▶ WHAT THIS TASK INVOLVES: Leave the pictures out and quote every line from the start of the listing to the line with "Task: Click the 9 lectures • 54min label", inclusive.
╔══
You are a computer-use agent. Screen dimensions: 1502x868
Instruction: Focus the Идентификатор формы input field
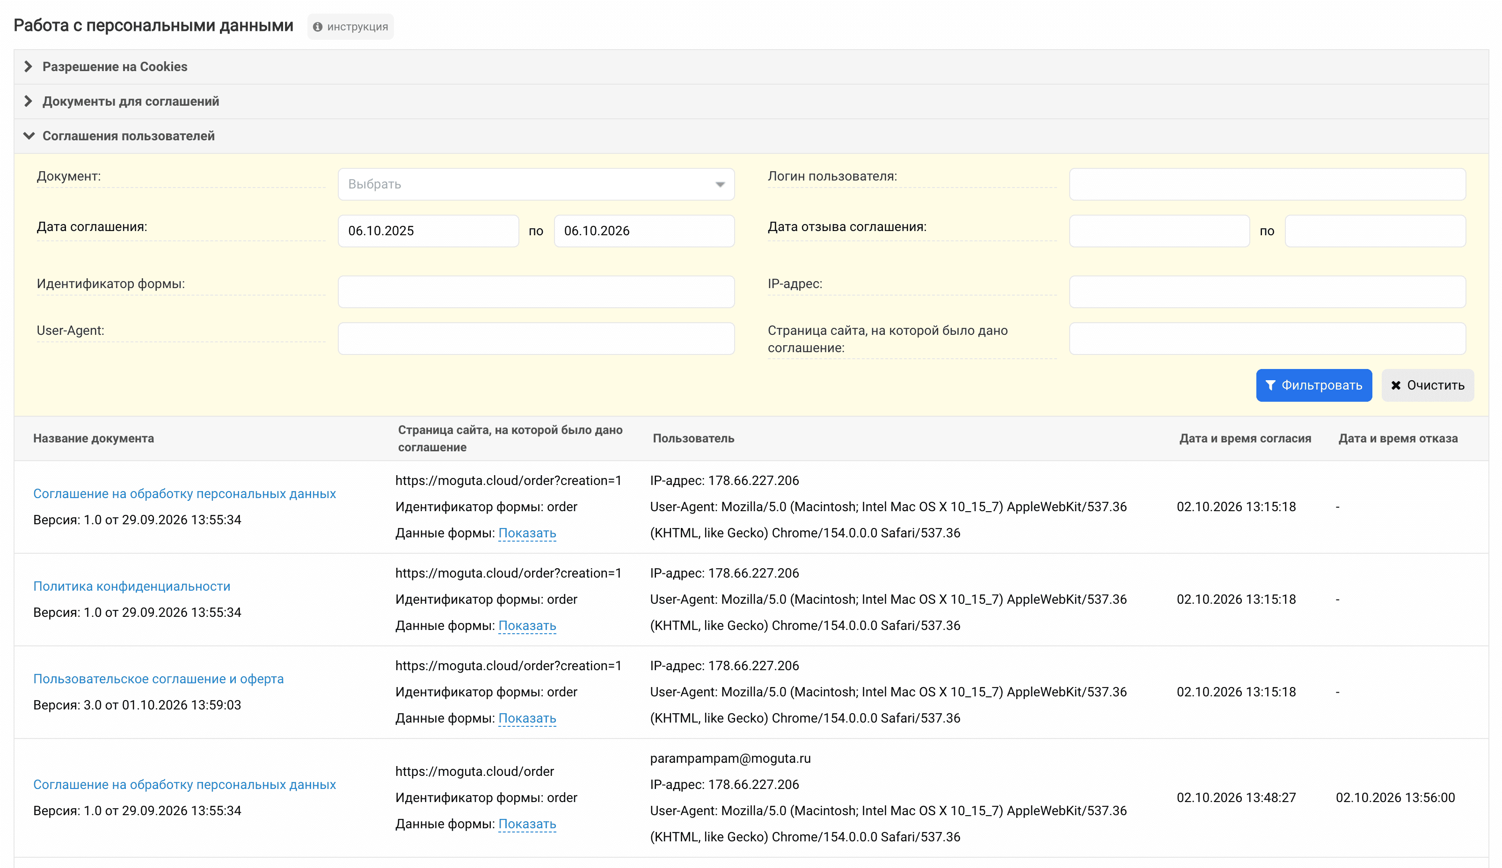tap(536, 291)
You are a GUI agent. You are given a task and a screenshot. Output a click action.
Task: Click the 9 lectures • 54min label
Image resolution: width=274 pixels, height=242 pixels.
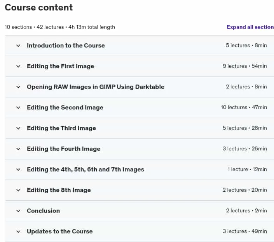click(244, 66)
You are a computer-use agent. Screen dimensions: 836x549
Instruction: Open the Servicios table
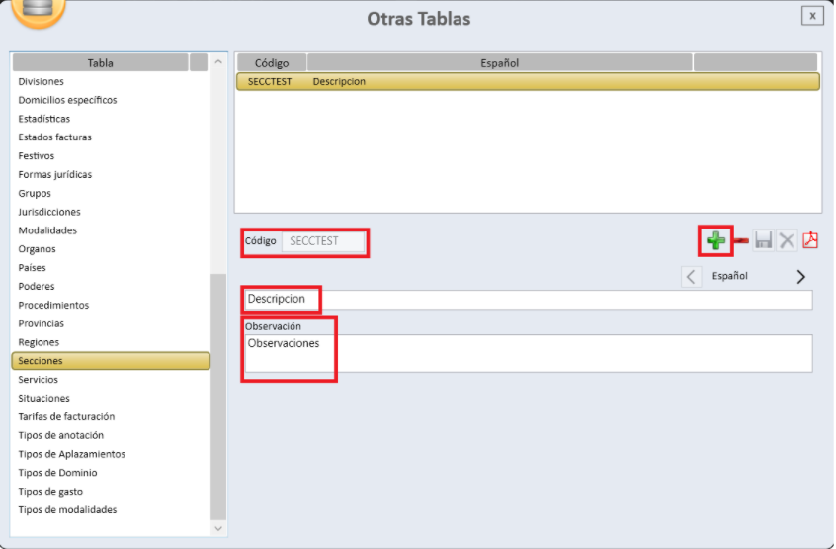coord(39,380)
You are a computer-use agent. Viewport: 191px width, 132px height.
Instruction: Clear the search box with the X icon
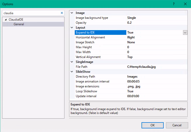(x=62, y=13)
╚══
▶ REPLY:
You are a computer-use agent. Screen dimensions: 1502x868
Instruction: Focus the Идентификатор формы input field
tap(536, 291)
You are a GUI agent. You are given a task and a screenshot. Output a click action.
Task: Click the 9 lectures • 54min label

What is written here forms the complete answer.